Q: On a recent radio program, I heard one of your listeners say he would be refinancing soon. He was going to pay about $3,300 in closing costs and was getting an interest rate of 5.5 percent.

I’m doing the same thing. Why am I paying $4,901 in closing cost to get the same 5.5 percent rate? Is this predatory lending?

A: It’s extremely difficult to compare why Borrower A is paying one amount in closing costs compared with Borrower B. There are many items that can change how much you’re paying for closing costs including where you’re buying the home, the amount of prepaid interest on the loan, the size of your loan, your credit score, and whether you’re paying points to buy down the rate.
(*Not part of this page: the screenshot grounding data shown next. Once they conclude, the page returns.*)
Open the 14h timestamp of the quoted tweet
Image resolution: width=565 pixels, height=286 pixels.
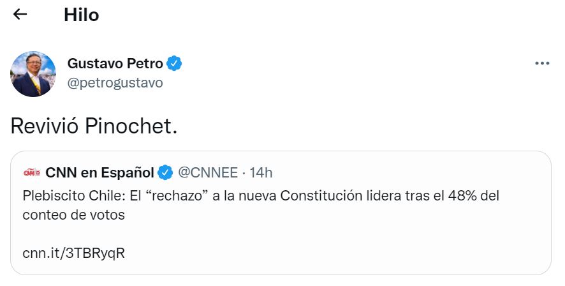point(261,172)
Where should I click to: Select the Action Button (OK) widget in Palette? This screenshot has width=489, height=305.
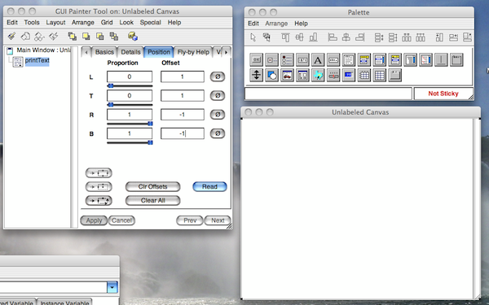(x=257, y=59)
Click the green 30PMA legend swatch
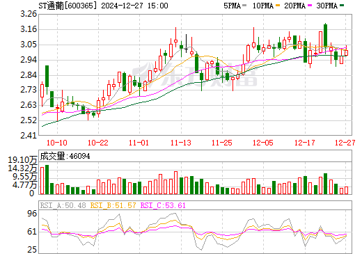This screenshot has height=254, width=362. 342,6
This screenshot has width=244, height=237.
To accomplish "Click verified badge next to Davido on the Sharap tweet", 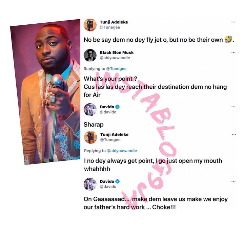I will 118,107.
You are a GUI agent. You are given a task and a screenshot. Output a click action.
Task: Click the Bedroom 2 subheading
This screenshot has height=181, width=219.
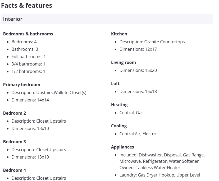click(x=15, y=113)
But one thing is clear: Predatory loans look entirely different than the situation you describe. A borrower taking out a predatory loan might pay $10,000 in closing costs, 2 to 4 points (a point is one percent of the loan amount) and get an interest rate that looks similar to what you’d pay on credit card debt.

In the conventional mortgage world, there are many reasons why Borrower A’s rate and loan terms are different from Borrower B’s rate and terms. In some cases, real estate tax and insurance escrows are factored in by borrowers in determining what they will need for the refinance closing and those costs can vary greatly between homes and between homes in different states.
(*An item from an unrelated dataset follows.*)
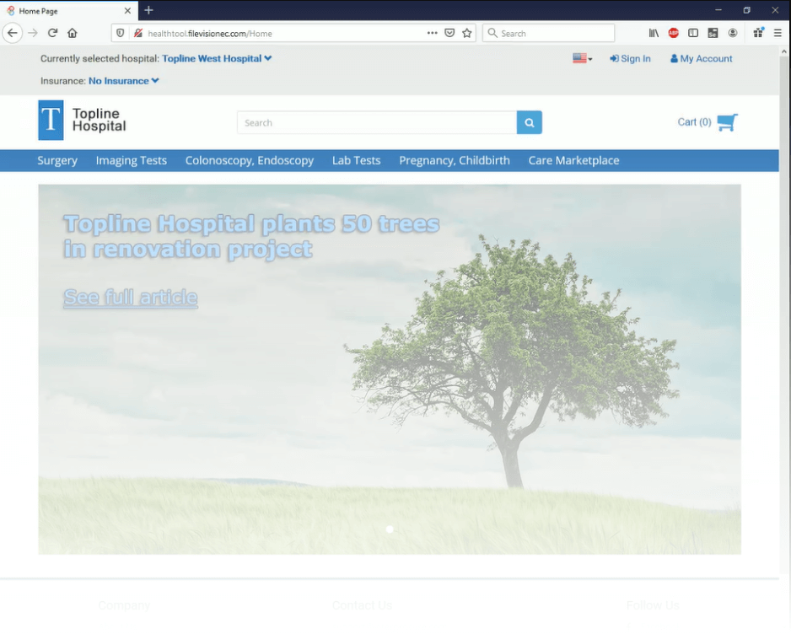Open the No Insurance dropdown
Viewport: 791px width, 634px height.
point(123,81)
More likely if everything is the same, the credit score of the person refinancing may be lower, the person may have decided to buy down the interest rate of the loan by paying points, or the loan balance that the person is obtaining is higher. In some cases, if you refinance at the beginning of a month, your closing costs or cash that you will need to bring to the closing will be higher.

It’s also possible you didn’t shop around carefully enough for lenders and some of the fees charged by one lender are higher than another. Or you had the unfortunate luck to lock in just as rates jumped up again. You should take a careful look at your good faith estimate and discuss the situation with your lender.